The next generation of funerals?
As the popularity of environmentally-friendly funerals continues to grow, more people are looking at different options for burials.
One of the latest inventions is the mushroom death suit which appeals to those who are not fond of cremations or being buried.
Created by MIT research fellow, Jae Rhim Lee, the suit was devised after researching natural methods to assist decomposition.
“I am interested in cultural death denial, and why we are so distanced from our bodies, and especially how death denial leads to funeral practices that harm the environment – using formaldehyde and pink make-up and all that to make your loved one look vibrant and alive, so that you can imagine they’re just sleeping rather than actually dead,” she told New Scientist.
Her first design as part of her ‘Infinity Burial Project’ is an organic cotton suit lined with a crocheted netting containing mushroom spores that covers the full body. She chose mushrooms because of their excellent ability to clean up the environmental toxins in the soil, along with their ability to breakdown organic matter.
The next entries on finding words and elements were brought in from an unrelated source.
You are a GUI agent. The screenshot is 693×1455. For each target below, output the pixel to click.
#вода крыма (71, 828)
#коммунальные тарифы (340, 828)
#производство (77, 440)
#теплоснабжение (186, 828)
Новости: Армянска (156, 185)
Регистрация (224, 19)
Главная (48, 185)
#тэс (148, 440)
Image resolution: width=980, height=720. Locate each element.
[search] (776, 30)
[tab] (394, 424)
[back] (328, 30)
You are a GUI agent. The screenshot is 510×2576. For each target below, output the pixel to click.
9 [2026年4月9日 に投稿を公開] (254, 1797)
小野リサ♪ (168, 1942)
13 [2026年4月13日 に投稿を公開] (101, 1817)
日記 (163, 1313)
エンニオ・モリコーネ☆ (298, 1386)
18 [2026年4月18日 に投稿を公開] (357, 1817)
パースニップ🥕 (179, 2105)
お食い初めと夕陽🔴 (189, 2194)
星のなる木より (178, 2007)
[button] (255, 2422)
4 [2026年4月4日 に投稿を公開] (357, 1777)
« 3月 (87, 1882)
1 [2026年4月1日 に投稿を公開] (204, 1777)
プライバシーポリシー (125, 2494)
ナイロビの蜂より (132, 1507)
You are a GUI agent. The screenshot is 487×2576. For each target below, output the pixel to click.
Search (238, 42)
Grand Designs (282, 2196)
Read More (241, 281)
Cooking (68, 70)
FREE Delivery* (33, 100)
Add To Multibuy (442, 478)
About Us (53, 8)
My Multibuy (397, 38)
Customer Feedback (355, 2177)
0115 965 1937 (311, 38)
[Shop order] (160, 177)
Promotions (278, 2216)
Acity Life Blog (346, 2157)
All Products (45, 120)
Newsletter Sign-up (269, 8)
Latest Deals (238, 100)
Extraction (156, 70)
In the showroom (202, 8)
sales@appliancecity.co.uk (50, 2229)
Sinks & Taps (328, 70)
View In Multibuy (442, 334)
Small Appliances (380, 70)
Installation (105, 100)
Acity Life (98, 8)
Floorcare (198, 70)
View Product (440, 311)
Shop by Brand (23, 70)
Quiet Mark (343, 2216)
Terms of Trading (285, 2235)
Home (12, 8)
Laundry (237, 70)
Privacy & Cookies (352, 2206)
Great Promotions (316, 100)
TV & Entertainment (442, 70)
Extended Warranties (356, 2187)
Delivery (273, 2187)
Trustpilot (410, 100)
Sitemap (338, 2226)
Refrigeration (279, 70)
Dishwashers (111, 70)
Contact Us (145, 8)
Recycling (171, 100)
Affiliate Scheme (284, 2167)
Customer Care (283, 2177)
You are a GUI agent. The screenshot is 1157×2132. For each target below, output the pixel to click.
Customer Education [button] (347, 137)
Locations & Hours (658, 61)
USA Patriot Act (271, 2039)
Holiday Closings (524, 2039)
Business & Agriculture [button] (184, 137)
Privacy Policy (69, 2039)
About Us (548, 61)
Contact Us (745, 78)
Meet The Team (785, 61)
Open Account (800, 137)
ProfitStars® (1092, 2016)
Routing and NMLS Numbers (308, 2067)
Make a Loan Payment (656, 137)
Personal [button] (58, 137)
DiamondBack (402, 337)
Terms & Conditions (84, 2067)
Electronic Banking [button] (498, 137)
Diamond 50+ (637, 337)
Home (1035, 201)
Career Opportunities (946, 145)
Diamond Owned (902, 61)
Lee is now turning her attention to developing unique strains of fungi, called Infinity Mushrooms, trained to quickly break down our bodies and dispel the toxins they contain.
As discussed in SAIFInsight in January (edition 172), green or eco-friendly funerals are becoming increasingly popular, as people’s personal concern for the environment is also reflected in the way they want their death to be celebrated. Green burials reject cremation and traditional graveyards for burial in natural settings.